◆ Work instruction
Please reproduce the entries below exactly, starting at the first line and ending with the line that holds "This screenshot has height=1494, width=2392.".

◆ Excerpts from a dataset

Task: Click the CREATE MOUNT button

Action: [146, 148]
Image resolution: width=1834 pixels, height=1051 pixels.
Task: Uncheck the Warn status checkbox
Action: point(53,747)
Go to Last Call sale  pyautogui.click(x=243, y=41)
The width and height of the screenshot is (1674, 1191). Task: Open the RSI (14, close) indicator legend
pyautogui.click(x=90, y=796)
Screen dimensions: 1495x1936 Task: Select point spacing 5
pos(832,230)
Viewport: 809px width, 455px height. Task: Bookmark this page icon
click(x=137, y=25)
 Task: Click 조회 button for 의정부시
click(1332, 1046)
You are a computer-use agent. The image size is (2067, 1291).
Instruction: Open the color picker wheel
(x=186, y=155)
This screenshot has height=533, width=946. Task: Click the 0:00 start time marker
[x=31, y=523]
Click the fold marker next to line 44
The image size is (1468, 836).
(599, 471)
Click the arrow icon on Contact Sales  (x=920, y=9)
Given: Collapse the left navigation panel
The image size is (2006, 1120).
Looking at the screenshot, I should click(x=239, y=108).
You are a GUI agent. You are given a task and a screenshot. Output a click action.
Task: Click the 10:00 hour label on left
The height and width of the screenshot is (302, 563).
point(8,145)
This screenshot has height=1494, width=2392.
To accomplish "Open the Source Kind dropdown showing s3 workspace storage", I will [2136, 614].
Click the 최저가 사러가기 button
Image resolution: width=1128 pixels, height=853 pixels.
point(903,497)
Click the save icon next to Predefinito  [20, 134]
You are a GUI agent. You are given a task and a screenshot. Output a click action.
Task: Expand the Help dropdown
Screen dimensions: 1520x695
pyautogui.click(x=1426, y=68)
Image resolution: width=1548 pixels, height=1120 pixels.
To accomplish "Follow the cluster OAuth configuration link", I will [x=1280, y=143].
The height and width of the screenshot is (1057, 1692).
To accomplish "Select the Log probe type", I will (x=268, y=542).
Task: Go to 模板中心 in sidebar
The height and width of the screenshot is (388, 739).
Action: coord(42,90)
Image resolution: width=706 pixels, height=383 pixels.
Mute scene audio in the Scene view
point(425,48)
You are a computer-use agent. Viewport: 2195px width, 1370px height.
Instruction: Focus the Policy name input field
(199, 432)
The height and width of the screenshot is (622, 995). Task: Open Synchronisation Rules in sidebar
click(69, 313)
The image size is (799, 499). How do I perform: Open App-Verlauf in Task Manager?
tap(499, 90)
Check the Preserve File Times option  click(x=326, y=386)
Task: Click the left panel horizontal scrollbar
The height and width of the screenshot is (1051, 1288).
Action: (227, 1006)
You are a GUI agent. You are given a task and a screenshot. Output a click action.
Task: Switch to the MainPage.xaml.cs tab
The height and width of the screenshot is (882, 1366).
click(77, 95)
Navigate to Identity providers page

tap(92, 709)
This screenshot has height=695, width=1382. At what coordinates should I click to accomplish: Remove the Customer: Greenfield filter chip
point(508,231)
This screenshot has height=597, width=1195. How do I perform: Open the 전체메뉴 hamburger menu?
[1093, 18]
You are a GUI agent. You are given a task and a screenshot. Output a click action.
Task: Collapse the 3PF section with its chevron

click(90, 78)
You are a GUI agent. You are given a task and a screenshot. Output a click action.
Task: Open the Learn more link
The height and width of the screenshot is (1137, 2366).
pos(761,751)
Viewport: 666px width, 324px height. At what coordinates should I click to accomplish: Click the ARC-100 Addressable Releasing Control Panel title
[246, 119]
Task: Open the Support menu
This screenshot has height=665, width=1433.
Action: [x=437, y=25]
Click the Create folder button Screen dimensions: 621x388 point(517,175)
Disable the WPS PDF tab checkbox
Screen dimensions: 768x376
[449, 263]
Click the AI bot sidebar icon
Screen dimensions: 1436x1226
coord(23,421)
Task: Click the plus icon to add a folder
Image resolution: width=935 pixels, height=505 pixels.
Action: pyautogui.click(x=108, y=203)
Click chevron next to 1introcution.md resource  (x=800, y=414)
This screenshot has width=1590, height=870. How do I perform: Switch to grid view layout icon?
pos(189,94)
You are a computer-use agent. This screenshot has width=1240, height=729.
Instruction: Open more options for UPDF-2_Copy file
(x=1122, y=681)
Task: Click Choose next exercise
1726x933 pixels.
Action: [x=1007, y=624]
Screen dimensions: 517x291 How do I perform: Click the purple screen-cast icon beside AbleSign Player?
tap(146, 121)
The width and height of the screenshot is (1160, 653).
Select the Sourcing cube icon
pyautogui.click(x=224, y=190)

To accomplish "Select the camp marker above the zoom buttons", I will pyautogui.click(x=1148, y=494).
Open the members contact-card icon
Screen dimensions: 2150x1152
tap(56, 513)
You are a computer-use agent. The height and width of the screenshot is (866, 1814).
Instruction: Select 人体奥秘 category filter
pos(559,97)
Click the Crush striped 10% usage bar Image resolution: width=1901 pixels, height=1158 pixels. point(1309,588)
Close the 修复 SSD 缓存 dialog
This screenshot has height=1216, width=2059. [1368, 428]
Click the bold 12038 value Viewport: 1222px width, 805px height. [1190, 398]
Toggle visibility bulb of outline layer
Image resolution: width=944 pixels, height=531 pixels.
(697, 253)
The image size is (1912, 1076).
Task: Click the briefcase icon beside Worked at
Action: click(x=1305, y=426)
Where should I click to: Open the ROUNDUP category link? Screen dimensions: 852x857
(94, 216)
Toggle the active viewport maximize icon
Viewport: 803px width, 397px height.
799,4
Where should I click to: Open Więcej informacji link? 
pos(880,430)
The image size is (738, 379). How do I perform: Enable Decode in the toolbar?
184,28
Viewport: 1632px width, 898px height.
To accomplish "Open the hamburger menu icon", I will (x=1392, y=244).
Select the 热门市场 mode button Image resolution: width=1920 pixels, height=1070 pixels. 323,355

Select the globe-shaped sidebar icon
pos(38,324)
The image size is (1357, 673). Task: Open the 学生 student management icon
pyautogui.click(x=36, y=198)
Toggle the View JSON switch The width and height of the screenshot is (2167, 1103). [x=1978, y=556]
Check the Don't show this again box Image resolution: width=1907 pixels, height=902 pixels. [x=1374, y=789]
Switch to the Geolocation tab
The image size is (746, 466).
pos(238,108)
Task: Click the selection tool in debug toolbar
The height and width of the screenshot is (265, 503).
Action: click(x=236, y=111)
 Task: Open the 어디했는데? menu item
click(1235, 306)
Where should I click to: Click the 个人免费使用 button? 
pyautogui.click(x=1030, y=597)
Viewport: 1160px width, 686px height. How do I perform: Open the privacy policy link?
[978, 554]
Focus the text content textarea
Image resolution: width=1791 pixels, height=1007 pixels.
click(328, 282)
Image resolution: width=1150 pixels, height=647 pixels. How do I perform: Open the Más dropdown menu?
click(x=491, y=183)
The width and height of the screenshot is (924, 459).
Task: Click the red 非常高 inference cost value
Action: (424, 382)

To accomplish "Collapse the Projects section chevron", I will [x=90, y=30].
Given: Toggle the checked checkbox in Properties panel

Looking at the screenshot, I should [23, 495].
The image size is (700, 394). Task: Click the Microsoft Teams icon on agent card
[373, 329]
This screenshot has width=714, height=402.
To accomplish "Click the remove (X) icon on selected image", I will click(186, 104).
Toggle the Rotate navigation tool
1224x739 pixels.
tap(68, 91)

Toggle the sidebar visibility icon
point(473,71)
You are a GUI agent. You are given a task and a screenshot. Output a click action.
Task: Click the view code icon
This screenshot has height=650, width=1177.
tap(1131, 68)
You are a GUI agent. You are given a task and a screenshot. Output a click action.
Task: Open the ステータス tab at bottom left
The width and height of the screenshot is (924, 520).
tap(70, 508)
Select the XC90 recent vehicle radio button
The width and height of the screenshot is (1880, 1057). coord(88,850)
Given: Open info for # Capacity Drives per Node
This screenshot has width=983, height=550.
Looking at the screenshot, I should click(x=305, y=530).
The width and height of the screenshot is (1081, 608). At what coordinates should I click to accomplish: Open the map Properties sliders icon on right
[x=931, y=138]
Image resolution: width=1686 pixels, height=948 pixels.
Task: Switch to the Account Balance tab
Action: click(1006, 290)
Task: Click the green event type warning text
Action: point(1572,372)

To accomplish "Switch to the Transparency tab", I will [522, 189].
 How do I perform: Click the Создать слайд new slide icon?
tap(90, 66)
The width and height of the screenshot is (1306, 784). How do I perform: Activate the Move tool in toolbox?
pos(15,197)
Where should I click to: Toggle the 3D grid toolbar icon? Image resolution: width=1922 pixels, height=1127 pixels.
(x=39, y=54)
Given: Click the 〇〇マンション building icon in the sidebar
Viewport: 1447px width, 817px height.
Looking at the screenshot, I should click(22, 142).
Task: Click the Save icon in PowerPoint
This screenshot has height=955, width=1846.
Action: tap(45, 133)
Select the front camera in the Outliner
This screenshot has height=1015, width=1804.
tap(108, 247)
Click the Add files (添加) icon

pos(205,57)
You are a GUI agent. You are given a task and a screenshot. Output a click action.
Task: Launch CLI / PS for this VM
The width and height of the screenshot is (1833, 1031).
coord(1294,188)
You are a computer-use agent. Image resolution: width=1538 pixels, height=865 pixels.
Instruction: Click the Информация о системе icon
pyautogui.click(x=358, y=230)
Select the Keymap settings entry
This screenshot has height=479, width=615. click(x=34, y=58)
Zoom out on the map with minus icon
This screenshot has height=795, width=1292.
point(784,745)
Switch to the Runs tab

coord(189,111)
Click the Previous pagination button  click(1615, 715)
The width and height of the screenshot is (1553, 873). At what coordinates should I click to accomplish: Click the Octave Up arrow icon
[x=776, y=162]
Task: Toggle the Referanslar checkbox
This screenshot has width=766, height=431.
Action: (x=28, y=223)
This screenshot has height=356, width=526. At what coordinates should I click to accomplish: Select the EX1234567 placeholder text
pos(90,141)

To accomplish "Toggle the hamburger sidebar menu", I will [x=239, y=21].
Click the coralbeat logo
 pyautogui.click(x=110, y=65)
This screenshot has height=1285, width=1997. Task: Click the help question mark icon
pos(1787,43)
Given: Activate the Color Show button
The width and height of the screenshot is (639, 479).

◆ Completed exercise
Task: Click the CREATE MOUNT button

Action: [146, 148]
Image resolution: width=1834 pixels, height=1051 pixels.
Task: Uncheck the Warn status checkbox
Action: point(53,747)
Go to Last Call sale  pyautogui.click(x=243, y=41)
The width and height of the screenshot is (1674, 1191). Task: Open the RSI (14, close) indicator legend
pyautogui.click(x=90, y=796)
Screen dimensions: 1495x1936 Task: Select point spacing 5
pos(832,230)
Viewport: 809px width, 455px height. Task: Bookmark this page icon
click(x=137, y=25)
 Task: Click 조회 button for 의정부시
click(1332, 1046)
You are a computer-use agent. The image size is (2067, 1291).
Instruction: Open the color picker wheel
(x=186, y=155)
This screenshot has height=533, width=946. Task: Click the 0:00 start time marker
[x=31, y=523]
Click the fold marker next to line 44
The image size is (1468, 836).
(599, 471)
Click the arrow icon on Contact Sales  (x=920, y=9)
Given: Collapse the left navigation panel
The image size is (2006, 1120).
Looking at the screenshot, I should click(x=239, y=108).
You are a GUI agent. You are given a task and a screenshot. Output a click action.
Task: Click the 10:00 hour label on left
The height and width of the screenshot is (302, 563).
point(8,145)
This screenshot has height=1494, width=2392.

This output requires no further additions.